» How to complete this task: Where does the word "agent" show up in the records? Copy every line that holds it.

Data records: Begin

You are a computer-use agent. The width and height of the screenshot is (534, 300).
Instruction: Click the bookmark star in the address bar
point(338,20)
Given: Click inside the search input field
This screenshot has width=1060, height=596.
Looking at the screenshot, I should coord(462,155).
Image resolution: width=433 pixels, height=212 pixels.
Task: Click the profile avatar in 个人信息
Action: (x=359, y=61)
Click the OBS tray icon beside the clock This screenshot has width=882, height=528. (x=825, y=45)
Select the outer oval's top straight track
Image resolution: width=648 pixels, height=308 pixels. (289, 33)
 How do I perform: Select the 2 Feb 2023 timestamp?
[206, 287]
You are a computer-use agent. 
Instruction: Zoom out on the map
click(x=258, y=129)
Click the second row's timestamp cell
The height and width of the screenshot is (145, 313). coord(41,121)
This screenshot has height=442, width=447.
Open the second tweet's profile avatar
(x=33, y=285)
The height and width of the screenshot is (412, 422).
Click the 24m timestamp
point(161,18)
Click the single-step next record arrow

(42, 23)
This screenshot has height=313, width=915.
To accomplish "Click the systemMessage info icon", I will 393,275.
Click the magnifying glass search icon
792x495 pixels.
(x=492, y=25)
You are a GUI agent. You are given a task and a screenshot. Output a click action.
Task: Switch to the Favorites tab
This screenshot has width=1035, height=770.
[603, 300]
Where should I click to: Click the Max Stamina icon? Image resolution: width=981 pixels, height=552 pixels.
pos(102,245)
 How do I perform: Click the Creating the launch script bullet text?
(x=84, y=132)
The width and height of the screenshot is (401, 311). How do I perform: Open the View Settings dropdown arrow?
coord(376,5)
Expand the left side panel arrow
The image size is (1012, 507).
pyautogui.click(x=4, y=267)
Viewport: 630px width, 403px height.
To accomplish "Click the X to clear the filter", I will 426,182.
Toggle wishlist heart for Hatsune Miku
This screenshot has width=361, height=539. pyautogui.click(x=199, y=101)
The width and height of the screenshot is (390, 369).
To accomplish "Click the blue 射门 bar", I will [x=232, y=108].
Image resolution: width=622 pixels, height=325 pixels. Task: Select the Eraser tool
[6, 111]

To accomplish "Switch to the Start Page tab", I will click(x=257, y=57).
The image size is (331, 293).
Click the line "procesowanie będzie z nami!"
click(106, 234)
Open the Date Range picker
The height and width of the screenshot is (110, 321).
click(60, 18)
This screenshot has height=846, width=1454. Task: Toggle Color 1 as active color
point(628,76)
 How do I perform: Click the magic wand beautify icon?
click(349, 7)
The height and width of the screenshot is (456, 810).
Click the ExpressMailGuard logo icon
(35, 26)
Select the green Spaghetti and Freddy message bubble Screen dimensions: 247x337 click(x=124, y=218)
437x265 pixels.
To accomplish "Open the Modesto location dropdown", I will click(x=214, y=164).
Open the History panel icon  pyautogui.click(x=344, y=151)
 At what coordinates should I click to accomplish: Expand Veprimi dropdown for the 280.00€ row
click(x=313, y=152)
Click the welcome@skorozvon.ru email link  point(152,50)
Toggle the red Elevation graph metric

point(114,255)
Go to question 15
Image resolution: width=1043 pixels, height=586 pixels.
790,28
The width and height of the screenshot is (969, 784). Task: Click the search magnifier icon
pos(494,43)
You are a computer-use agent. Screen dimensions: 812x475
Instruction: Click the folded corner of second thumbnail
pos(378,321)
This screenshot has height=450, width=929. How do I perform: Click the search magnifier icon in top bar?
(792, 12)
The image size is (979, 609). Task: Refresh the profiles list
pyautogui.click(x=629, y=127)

Data records: End

» Solution to the problem:
You are a computer-use agent. The width and height of the screenshot is (534, 300).
You are a computer-use agent. 
You are a GUI agent. You are given a task and a screenshot. Output a click action.
You are a computer-use agent. Screen dimensions: 812x475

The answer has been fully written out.